__DESCRIPTION OF THE TASK__.
Every line of the data below that holds the string "Identify" needs to be reported.

*** RECORDS SUPPLIED

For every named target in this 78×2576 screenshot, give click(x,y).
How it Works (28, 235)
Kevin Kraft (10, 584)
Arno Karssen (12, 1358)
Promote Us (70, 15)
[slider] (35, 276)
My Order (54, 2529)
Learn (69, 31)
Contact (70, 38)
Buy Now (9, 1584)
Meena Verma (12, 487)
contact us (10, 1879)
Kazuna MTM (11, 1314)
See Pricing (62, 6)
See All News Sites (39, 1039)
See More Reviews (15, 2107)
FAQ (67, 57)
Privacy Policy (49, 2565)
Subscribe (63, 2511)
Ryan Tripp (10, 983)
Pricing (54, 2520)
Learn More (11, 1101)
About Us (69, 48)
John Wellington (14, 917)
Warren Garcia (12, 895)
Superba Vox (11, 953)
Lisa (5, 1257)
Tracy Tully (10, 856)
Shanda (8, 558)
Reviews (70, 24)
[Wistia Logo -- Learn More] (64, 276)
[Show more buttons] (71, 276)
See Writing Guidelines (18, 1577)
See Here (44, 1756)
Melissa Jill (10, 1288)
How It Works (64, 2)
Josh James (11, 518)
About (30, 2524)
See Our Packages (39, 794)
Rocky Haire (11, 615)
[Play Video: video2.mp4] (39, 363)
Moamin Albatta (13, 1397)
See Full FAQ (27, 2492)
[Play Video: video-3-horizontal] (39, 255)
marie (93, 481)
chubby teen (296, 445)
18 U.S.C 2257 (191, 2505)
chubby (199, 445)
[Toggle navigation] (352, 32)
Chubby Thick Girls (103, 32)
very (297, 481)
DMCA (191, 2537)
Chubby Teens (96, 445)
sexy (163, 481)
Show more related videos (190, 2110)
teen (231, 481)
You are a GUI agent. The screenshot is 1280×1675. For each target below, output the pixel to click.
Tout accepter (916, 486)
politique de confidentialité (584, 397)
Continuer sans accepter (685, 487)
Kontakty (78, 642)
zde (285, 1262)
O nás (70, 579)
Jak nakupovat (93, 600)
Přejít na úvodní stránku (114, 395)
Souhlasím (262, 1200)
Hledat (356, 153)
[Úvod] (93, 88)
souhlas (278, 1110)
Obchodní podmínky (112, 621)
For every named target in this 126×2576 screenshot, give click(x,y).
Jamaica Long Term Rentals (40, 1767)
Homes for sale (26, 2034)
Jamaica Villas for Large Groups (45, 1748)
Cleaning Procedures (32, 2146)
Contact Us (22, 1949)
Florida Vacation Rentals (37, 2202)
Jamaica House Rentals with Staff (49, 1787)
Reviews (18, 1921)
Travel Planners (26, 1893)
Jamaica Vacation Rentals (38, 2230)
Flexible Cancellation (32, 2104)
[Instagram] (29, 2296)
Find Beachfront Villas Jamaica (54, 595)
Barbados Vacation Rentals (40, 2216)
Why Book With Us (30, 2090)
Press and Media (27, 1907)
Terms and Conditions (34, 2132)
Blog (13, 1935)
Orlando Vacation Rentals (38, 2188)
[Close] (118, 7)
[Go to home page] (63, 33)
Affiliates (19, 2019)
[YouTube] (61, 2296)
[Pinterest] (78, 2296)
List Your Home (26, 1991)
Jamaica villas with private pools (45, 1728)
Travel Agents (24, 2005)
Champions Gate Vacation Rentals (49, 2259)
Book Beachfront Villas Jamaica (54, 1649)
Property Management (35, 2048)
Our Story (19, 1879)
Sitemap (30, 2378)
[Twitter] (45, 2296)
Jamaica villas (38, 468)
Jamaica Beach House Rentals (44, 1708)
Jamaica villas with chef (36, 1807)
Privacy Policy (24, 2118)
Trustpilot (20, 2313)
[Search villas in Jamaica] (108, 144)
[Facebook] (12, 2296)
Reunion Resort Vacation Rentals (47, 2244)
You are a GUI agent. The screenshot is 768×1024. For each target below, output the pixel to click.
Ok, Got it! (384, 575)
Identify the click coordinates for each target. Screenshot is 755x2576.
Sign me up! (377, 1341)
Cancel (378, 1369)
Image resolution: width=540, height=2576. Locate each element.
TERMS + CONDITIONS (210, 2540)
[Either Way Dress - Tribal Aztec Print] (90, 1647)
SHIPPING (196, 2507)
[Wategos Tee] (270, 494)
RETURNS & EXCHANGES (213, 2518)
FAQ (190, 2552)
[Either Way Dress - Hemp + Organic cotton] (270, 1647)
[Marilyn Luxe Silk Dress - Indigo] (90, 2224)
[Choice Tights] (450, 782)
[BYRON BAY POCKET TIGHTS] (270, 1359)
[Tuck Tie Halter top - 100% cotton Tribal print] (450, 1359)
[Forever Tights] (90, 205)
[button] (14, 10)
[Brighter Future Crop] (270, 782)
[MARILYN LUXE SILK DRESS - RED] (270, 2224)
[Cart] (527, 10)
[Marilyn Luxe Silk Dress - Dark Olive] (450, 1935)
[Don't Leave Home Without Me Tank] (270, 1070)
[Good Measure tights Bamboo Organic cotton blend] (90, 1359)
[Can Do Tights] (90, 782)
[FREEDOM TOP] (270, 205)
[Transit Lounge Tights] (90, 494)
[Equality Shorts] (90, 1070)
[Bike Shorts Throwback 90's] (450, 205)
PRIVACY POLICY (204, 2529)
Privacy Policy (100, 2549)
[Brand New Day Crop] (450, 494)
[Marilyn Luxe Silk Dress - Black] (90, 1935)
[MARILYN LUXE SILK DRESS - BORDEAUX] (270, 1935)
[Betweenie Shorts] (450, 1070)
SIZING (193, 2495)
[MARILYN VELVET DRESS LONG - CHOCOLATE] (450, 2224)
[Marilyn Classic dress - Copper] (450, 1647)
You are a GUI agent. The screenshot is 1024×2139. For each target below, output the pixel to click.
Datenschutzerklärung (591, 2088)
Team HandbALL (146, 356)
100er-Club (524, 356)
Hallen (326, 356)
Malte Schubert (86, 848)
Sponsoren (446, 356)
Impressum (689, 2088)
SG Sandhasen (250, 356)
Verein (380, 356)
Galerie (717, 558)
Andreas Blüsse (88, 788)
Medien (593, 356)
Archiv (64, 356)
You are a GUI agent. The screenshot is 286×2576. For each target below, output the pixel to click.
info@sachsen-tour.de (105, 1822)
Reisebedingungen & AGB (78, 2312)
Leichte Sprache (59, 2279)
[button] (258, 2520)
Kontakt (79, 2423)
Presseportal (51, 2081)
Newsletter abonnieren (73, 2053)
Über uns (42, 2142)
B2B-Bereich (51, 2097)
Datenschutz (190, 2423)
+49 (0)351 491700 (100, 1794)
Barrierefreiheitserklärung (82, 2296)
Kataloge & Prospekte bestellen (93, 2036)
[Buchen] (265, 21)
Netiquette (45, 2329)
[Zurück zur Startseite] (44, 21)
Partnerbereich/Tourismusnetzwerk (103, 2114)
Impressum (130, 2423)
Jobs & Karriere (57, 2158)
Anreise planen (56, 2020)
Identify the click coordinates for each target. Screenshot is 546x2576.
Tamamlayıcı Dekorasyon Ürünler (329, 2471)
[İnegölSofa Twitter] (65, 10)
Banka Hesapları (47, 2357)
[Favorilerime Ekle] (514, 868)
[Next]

******

__REPLY TO THE TASK__.
Identify the click coordinates for each target. Screenshot is 755x2576.
Identify the click coordinates for each target. Screenshot is 546x2576.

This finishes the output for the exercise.